There is a lot of legalized gambling going on in this country and all forms have one thing in common: someone who isn't in the game but runs it makes a piss pot full of money -- at the consumer's expense.

Let's compare the major stock markets to horse racing. The owner of the racetrack couldn't care less who wins because he gets his slice out of each bet no matter how the race turns out. If favourites win it might encourage others but the fact remains that the consumer always loses even when he wins, because the track owner and the government have taken their share up front. So it is with the stock salesman. He's the middleman who snaps up a fee whether you have won or lost.

And like the racetrack owner, your broker offers you incentives to play. The horseman offers you different ways to lose your money with quinellas, daily doubles, exactors, trifectas and so on. The broker offers common stock, bonds, mutual funds and so on to encourage you to make "bets."
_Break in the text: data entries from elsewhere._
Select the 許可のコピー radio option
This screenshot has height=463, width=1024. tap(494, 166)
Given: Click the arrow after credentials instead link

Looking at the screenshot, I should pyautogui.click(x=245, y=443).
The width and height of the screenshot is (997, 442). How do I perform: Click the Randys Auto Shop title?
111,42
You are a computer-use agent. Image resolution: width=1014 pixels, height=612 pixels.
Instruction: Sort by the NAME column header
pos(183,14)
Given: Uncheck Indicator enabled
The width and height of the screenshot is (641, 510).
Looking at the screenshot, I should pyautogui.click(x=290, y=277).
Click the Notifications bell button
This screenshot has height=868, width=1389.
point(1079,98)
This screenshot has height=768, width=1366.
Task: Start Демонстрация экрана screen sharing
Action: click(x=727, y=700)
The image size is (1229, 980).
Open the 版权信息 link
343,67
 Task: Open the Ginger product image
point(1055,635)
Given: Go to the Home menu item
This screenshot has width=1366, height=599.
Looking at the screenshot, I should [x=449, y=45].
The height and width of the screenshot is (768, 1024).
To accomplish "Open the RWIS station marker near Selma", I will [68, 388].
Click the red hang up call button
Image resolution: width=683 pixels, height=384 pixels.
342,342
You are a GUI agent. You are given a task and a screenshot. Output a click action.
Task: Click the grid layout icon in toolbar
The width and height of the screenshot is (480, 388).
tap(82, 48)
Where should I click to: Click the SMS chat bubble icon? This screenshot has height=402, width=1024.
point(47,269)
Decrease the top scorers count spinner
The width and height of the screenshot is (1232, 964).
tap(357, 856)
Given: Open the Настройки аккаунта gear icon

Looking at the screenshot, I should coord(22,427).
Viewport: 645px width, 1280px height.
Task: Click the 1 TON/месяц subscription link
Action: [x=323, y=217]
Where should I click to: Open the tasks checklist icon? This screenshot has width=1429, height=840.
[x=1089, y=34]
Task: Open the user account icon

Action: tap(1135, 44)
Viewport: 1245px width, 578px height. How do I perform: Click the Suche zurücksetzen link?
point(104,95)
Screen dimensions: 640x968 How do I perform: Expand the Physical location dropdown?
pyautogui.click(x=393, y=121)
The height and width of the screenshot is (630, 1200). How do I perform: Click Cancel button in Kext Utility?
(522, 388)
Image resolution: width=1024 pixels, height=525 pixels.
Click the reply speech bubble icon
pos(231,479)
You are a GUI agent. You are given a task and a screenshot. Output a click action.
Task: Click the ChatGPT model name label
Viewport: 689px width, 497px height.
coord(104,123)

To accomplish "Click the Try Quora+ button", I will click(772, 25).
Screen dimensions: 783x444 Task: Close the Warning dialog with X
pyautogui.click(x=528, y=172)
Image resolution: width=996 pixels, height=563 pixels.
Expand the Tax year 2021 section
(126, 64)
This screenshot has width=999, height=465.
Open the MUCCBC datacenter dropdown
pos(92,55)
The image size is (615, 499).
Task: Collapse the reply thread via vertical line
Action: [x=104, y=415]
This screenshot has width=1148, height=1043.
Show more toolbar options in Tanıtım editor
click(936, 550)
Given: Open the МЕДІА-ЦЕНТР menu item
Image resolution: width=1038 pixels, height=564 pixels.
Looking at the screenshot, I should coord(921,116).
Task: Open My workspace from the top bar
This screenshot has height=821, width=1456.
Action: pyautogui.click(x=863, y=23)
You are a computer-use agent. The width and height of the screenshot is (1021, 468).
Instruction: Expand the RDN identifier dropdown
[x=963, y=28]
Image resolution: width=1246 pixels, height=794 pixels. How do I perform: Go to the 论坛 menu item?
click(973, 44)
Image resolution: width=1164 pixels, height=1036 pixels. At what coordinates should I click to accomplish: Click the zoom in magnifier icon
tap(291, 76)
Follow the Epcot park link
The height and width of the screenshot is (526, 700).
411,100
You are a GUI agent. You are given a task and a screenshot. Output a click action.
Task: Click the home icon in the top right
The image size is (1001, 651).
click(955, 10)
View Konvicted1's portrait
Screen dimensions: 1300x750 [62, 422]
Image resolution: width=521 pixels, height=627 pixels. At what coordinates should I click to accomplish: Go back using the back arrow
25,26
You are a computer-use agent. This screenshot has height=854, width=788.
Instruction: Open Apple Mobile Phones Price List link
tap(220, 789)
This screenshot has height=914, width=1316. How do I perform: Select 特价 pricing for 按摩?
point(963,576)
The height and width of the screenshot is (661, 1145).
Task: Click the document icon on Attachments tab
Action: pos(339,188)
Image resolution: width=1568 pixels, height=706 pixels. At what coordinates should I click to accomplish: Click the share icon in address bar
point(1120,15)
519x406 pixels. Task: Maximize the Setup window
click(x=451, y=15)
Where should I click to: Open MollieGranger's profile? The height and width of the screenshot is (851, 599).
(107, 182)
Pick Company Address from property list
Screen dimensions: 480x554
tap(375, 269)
Here's the rub -- even though he wears the best bespoke suits, $200 ties and silk underwear, the broker, like the horseman, or Lotto Canada for that matter, wants you to get and bet often.

It's helpful to track owners and brokers if their clients win often enough to keep coming back, but that's not because they like to see people win. The crucial part is that they play. The broker doesn't like the comparison with the horseman so he pretends to be part of the upper crust whereas in fact he's no better than that lottery ticket salesmen in the Third World flogging hope to the poor or the man who runs the numbers racket in the Bowery. (I should say "used to" because the racket has been taken over by the government whose payoffs make the salesman of numbers look like Santa Claus by comparison.)

Escape from the market

Let's start out with the mutual fund. The theory is that with mutual funds you participate in many companies running from the shaky to the sure thing. This minimizes your chance for losses. It also minimizes your chance for profits but the salesman is not big on telling you that! With many mutual funds you're behind the eight ball from the start as the broker grabs his take off the top. Having said that, there are mutual funds that have done well. But here's the question you might ask yourself: who do you think is paying for all those expensive and exotic trips fund management continually sends their brokers on?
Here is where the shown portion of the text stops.